The Pakistani woman who killed 14 people in San Bernardino, Calif., with her husband supported jihad in 2012.
The Islamic extremist husband and wife who killed 14 people in a rampage in San Bernardino apparently sent messages over Facebook urging jihad three years ago.
Tashfeen Malik, the terrorist believed to be behind the San Bernardino shootings, apparently sent two private Facebook messages to friends in Pakiston months before arriving in the U.S. pledging support for Islamic jihad and saying she hoped to one day fight the West, according to a Los Angeles Times report.
Malik is believed to have sent the messages in 2012 and 2014 pledging to support Islamic jihad, warnings that U.S. intelligence agencies missed before she entered the United States on a K-1 fiancee visa in July 2014.
FBI agents investigating Malik and her husband, Syed Rizwan Farook, discovered the Facebook messages.

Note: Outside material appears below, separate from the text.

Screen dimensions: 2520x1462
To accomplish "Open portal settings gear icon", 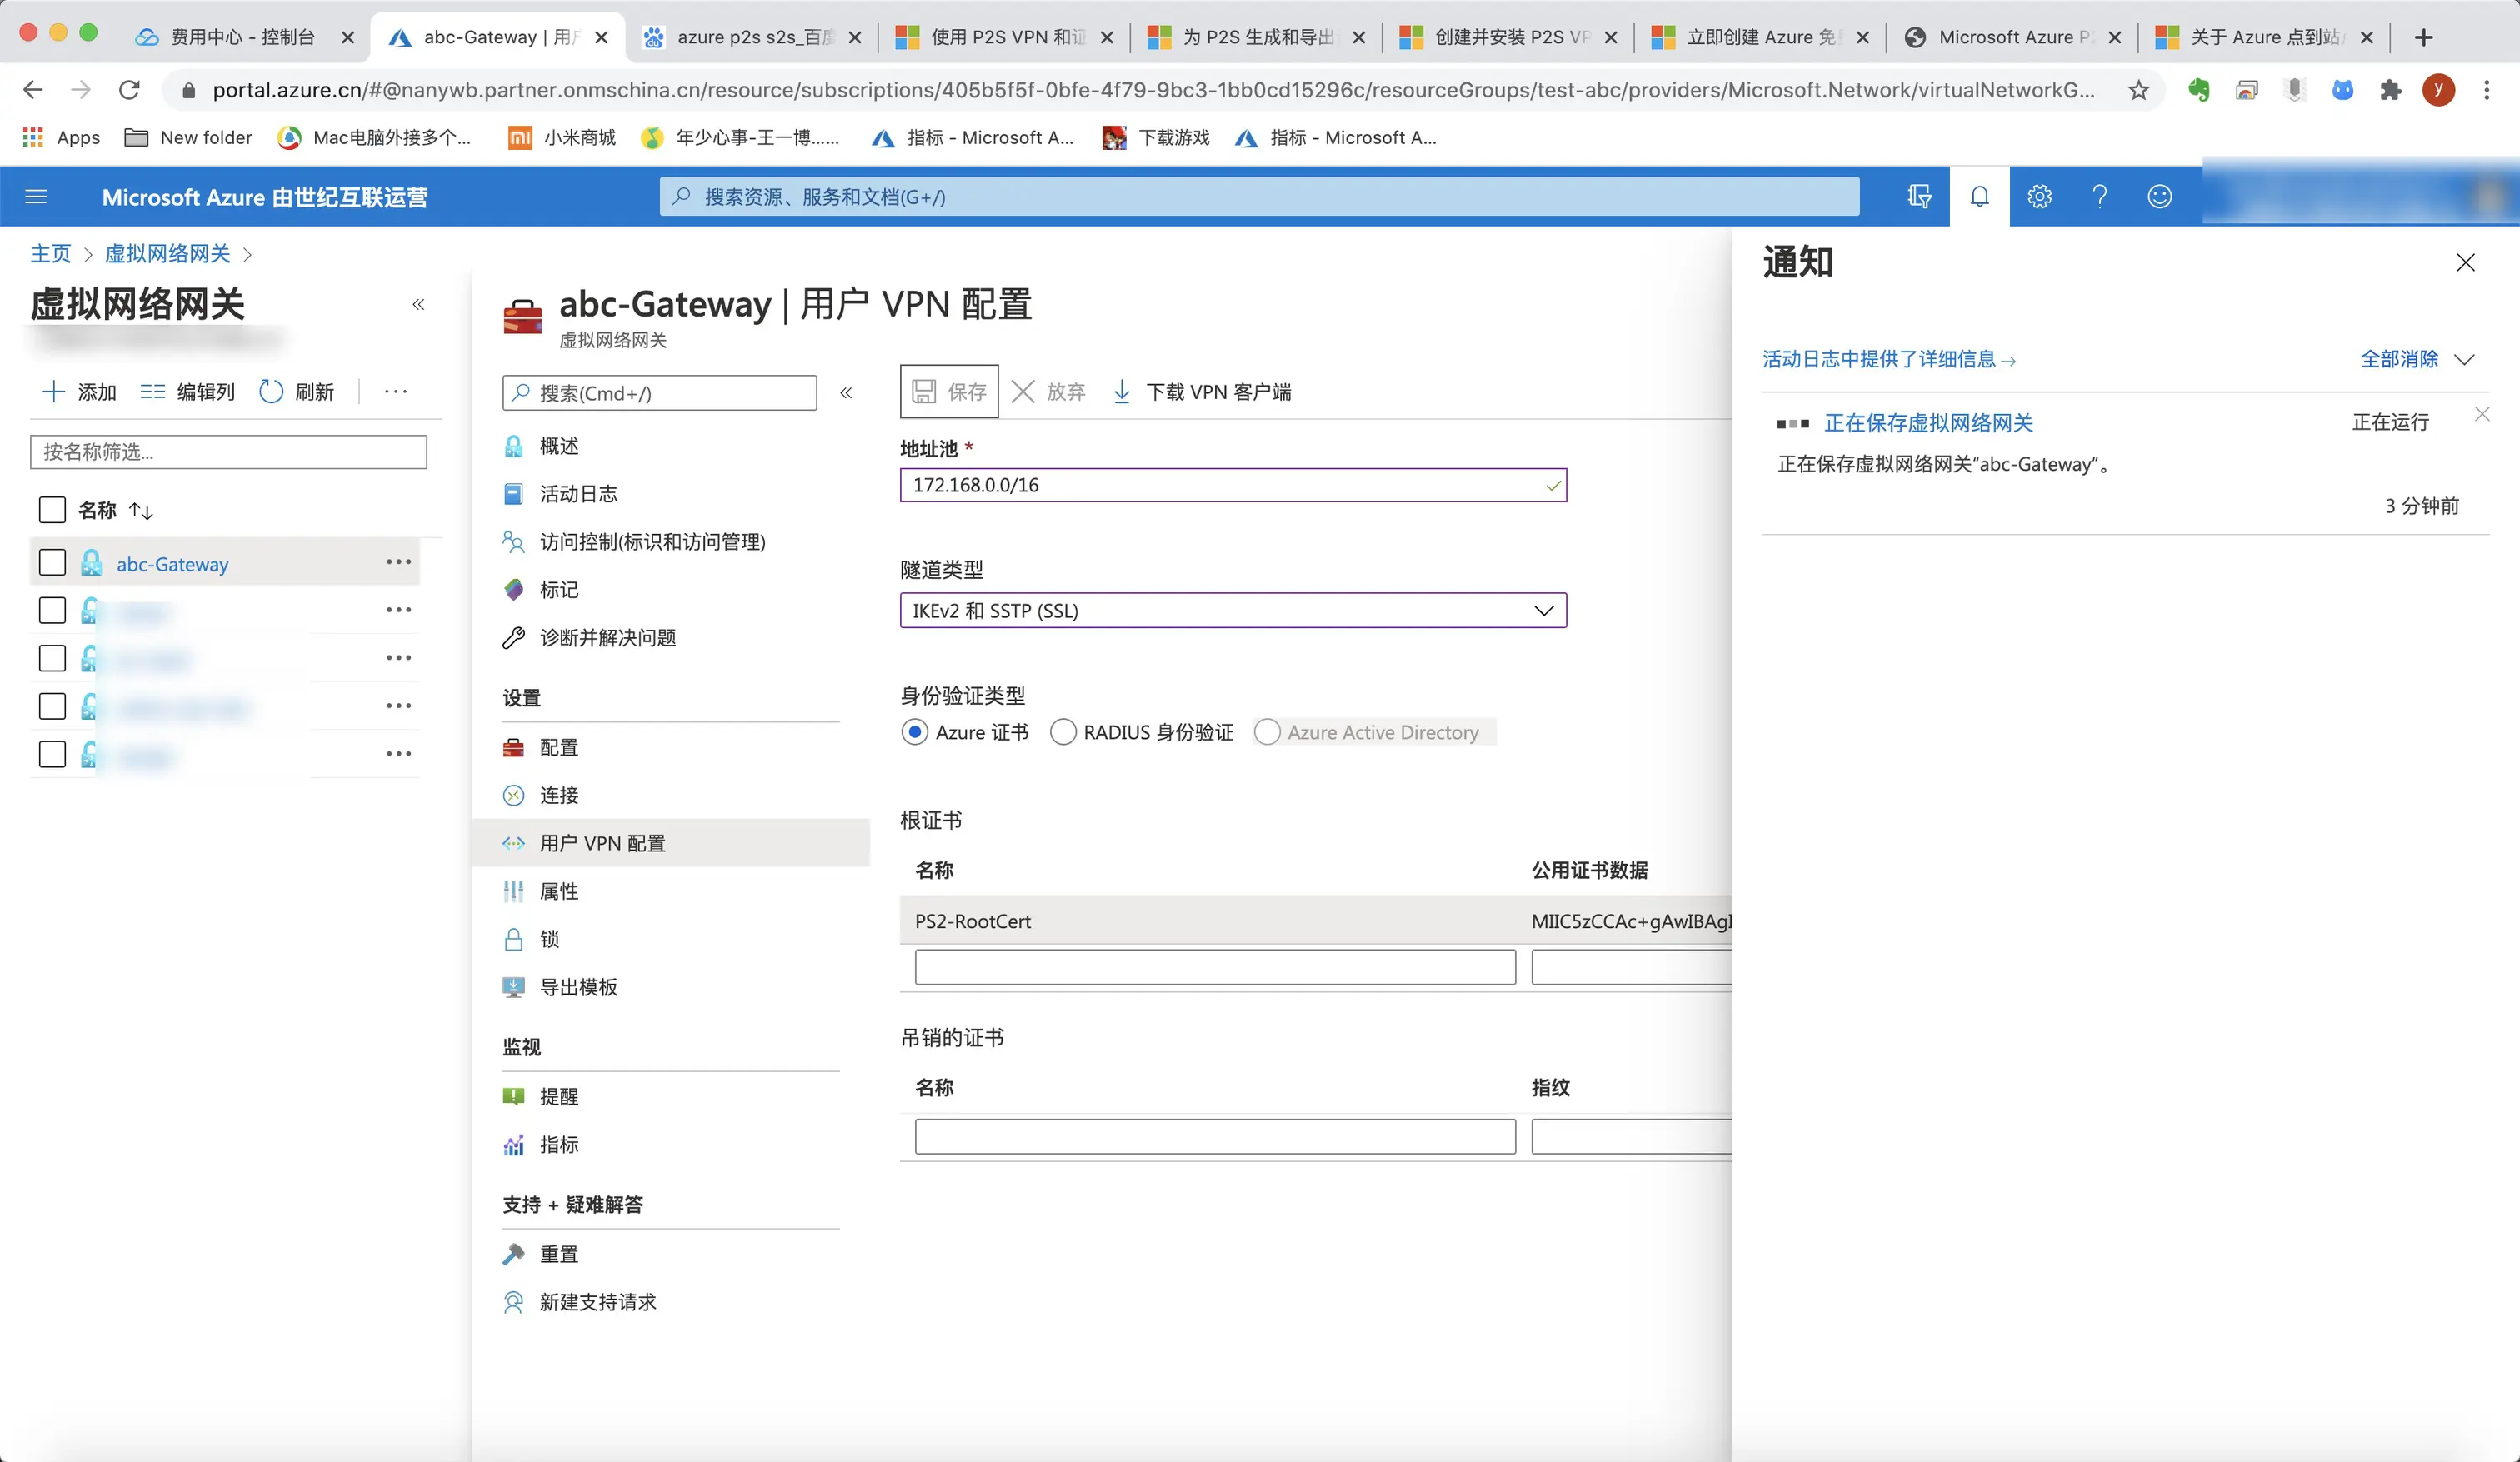I will click(x=2039, y=196).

They believe it was sent to a small circle of friends in Pakistan, and was written in the nation’s official language of Urdu.
Malik indicated in the messages that she wished to become a jihadist herself.
Fourteen people died and 22 wounded when Malik and her husband went on a rampage in San Bernardino, and then led police in a chase and died in a violent shootout.
Authorities believe the couple self-radicalized and were not official part of the Islamic State (ISIS) or any other terrorist group. They believe they were both self-radicalized before they met on the Internet in 2013, and could have been radicalized long before that. On the day of the shooting, they declared their allegiance to the Islamic State on Facebook.
Police have not yet filed any charges against Enrique Marquez, a neighbor and friend of the couple who sold them two semiautomatic rifles used in the attack. The report cited an official who said that pressing charges against him would cut off any chanec of him leading investigators to other people he had been in contact with as part of the attaack.